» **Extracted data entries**

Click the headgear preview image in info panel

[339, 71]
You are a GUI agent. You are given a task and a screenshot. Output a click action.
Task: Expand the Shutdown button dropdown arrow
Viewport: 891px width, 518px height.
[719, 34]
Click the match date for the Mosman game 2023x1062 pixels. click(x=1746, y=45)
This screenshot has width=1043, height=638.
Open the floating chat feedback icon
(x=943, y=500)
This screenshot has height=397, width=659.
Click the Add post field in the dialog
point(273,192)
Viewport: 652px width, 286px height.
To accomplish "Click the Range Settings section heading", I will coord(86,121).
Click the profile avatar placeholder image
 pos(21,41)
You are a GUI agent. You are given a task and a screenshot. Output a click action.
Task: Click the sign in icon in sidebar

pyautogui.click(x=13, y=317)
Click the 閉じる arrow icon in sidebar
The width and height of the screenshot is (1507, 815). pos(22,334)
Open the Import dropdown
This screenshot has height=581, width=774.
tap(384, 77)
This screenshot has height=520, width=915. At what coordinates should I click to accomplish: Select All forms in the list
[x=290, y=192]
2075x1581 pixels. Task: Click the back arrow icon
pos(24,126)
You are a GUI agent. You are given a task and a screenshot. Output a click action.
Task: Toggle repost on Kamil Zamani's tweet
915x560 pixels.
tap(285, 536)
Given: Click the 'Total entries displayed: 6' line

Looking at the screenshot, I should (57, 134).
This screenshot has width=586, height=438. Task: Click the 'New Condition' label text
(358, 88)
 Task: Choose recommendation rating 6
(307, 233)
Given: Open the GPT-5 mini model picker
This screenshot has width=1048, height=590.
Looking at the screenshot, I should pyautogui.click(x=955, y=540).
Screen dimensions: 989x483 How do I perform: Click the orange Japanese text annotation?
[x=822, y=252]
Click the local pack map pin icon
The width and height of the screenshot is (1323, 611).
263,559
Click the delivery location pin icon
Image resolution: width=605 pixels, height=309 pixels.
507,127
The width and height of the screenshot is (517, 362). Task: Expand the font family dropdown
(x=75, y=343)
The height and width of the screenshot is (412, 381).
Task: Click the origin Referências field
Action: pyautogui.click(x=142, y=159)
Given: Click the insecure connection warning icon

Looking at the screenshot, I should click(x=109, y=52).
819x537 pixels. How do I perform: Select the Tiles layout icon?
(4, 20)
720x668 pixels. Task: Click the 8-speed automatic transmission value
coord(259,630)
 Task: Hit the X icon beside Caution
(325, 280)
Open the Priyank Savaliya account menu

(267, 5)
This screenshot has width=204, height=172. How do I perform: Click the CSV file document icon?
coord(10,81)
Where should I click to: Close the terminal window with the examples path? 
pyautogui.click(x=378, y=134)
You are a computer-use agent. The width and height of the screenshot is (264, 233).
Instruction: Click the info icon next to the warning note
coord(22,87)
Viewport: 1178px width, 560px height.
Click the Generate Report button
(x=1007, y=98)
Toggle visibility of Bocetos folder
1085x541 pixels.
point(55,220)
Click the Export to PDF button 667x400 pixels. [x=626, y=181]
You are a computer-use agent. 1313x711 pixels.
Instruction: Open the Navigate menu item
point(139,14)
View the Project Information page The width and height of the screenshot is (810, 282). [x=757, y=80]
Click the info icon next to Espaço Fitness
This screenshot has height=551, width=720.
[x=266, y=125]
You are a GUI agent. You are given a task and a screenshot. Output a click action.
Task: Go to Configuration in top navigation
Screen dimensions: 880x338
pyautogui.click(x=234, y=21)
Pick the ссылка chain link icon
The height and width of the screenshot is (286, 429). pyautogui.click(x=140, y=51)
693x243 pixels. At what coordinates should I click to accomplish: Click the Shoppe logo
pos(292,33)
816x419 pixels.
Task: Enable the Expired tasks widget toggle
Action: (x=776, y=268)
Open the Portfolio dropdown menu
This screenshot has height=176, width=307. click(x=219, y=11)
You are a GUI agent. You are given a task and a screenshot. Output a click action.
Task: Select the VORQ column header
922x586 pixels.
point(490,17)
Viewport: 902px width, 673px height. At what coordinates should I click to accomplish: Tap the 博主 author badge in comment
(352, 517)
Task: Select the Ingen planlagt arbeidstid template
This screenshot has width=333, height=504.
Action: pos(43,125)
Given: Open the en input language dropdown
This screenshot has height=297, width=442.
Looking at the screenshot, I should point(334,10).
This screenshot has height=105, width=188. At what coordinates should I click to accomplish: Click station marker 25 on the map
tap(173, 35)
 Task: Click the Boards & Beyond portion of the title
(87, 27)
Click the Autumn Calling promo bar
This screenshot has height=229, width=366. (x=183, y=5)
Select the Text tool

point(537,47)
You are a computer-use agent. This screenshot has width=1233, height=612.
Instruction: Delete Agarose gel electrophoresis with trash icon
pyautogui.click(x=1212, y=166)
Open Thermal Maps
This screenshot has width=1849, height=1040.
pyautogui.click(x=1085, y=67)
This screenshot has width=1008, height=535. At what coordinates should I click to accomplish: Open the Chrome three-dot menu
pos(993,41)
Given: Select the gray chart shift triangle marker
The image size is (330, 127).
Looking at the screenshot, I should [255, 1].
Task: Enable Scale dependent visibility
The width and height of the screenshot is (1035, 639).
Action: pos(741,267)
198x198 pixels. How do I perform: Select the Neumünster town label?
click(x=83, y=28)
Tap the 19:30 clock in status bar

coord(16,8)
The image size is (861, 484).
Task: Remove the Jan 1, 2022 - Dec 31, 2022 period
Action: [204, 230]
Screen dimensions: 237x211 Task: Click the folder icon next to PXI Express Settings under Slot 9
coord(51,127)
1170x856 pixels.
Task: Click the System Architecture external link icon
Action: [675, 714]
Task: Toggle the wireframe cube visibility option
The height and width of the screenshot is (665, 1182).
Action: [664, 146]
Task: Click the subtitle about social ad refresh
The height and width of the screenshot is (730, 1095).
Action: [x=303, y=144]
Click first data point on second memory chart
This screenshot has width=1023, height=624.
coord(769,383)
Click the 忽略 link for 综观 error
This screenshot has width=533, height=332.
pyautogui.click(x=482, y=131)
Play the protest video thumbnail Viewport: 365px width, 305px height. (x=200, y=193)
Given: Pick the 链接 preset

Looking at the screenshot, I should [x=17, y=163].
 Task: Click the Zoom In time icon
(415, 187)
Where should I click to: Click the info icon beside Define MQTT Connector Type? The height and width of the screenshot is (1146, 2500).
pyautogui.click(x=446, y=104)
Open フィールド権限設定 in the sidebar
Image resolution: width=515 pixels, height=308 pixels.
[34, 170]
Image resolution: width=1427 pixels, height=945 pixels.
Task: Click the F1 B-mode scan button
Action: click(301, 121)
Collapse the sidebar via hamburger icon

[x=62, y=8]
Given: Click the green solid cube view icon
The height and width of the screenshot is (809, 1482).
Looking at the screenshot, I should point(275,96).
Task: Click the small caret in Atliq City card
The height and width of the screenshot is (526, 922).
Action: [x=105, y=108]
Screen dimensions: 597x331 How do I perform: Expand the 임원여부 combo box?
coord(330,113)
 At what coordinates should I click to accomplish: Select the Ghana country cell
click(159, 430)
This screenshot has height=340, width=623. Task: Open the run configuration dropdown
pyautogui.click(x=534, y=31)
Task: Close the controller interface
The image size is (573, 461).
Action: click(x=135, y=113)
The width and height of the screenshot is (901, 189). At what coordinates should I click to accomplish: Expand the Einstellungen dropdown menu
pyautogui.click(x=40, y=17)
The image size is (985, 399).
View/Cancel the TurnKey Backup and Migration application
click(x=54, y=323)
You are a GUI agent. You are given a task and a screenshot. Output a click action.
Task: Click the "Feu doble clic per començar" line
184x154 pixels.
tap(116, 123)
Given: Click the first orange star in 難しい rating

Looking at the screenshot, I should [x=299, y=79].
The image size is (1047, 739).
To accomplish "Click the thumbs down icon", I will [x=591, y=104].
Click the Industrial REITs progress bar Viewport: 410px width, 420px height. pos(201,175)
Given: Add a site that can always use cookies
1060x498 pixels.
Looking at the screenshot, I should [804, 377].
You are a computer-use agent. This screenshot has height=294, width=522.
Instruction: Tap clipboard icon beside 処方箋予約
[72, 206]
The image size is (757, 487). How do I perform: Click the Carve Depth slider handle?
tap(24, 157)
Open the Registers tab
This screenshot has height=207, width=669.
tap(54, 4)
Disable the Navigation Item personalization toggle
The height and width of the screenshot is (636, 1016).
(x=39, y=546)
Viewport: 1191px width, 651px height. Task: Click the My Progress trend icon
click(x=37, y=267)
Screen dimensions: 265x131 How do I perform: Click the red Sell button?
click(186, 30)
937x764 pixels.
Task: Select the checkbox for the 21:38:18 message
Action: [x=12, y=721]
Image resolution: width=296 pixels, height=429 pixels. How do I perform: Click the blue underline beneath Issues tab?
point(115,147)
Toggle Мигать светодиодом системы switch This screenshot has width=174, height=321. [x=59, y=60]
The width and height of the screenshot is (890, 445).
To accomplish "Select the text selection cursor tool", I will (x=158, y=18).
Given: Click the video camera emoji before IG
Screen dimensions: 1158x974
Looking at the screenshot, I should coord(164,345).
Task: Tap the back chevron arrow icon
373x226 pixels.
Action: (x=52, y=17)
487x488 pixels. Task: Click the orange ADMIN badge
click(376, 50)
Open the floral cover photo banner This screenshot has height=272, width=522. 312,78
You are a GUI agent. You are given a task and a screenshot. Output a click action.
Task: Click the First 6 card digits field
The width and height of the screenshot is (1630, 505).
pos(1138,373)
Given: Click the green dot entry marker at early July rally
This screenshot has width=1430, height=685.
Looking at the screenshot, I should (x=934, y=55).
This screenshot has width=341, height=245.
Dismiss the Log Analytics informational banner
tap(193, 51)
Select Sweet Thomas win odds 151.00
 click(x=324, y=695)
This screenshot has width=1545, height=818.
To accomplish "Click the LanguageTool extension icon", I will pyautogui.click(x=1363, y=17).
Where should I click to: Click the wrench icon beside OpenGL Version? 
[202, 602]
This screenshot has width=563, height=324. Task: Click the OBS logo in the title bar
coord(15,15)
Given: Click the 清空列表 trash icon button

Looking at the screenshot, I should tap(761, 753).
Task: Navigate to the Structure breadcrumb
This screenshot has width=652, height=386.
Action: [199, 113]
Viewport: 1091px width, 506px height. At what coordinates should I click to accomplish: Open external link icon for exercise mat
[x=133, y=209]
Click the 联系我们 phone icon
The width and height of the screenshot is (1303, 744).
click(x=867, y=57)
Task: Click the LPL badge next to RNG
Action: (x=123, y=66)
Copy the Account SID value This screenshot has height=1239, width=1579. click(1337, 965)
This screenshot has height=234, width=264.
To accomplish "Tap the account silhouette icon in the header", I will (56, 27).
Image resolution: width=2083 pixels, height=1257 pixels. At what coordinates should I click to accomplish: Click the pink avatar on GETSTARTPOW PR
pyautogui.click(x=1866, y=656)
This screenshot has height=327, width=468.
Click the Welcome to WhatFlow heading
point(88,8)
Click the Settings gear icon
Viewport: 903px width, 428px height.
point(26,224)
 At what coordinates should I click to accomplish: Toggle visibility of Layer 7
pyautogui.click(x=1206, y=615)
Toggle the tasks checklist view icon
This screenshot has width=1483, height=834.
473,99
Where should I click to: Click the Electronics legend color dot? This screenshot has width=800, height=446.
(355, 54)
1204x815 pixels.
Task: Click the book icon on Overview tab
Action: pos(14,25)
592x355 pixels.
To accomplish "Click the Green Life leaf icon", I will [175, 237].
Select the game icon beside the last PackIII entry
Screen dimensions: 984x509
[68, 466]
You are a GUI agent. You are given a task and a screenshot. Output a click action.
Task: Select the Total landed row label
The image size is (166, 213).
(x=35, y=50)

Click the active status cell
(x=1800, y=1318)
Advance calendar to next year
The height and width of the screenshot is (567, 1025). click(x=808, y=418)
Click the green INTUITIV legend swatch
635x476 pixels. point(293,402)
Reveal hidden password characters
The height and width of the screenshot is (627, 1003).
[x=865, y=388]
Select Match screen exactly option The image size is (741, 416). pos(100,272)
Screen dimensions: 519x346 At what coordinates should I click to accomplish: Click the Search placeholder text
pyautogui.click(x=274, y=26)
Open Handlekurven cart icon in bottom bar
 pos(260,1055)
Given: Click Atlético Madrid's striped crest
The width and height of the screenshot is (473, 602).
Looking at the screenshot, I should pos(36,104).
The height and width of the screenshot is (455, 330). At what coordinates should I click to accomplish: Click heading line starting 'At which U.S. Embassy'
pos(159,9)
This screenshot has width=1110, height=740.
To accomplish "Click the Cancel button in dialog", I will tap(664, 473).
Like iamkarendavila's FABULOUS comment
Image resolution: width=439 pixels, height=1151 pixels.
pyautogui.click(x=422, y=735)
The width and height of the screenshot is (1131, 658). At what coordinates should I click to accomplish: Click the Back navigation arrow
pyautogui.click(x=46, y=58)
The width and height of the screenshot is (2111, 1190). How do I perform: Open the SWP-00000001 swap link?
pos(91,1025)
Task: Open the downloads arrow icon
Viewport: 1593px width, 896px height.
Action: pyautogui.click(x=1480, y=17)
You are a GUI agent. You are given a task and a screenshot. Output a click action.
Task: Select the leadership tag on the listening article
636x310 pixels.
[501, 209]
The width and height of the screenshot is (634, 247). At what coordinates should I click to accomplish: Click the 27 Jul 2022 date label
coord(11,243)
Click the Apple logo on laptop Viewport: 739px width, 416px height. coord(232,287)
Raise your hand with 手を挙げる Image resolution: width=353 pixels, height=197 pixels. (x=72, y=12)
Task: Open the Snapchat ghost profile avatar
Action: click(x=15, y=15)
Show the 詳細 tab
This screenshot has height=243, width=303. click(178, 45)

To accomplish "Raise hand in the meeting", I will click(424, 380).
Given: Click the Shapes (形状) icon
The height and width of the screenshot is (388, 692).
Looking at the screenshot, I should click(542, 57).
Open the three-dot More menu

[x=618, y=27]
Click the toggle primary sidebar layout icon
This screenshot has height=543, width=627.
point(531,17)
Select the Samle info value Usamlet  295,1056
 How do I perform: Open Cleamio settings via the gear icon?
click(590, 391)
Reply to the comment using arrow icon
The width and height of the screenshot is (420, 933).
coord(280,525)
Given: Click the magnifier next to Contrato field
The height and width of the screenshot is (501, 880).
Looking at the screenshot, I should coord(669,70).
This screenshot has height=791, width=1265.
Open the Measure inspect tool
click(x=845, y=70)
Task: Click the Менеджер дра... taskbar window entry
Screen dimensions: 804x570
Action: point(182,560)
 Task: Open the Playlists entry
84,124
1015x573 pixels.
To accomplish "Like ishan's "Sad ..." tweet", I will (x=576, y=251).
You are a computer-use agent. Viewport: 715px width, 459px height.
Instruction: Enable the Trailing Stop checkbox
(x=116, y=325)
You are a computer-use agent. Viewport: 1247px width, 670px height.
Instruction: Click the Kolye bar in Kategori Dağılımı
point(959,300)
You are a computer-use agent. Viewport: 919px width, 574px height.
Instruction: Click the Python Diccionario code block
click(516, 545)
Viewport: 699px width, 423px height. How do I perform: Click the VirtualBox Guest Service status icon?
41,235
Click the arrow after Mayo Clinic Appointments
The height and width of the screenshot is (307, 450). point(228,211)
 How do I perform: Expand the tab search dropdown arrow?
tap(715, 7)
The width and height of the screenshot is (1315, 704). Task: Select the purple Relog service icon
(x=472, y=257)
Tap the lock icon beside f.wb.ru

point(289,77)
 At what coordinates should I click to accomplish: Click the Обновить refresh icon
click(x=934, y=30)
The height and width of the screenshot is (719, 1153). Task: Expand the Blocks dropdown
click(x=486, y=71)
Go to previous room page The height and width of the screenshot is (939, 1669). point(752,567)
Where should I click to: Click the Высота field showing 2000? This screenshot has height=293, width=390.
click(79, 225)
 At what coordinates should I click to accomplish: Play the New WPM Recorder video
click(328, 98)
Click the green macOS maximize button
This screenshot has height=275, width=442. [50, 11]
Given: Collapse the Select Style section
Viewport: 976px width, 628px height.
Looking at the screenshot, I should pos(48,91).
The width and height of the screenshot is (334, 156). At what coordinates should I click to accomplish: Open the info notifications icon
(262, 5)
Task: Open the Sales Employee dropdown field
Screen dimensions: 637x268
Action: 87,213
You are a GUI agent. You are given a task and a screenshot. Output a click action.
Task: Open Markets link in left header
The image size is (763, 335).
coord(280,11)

» **TASK DIRECTIONS**
Starting with the line that contains "Task: Click the Zoom In time icon" and going on through the line that contains "Action: [x=105, y=108]", change "small caret" to "dropdown arrow". Give back only those lines, with everything else in them unchanged.

» **ANSWER FOR THE TASK**
 Task: Click the Zoom In time icon
(415, 187)
Where should I click to: Click the info icon beside Define MQTT Connector Type? The height and width of the screenshot is (1146, 2500).
pyautogui.click(x=446, y=104)
Open フィールド権限設定 in the sidebar
Image resolution: width=515 pixels, height=308 pixels.
[34, 170]
Image resolution: width=1427 pixels, height=945 pixels.
Task: Click the F1 B-mode scan button
Action: click(301, 121)
Collapse the sidebar via hamburger icon

[x=62, y=8]
Given: Click the green solid cube view icon
The height and width of the screenshot is (809, 1482).
Looking at the screenshot, I should point(275,96).
Task: Click the dropdown arrow in Atliq City card
The height and width of the screenshot is (526, 922).
Action: [x=105, y=108]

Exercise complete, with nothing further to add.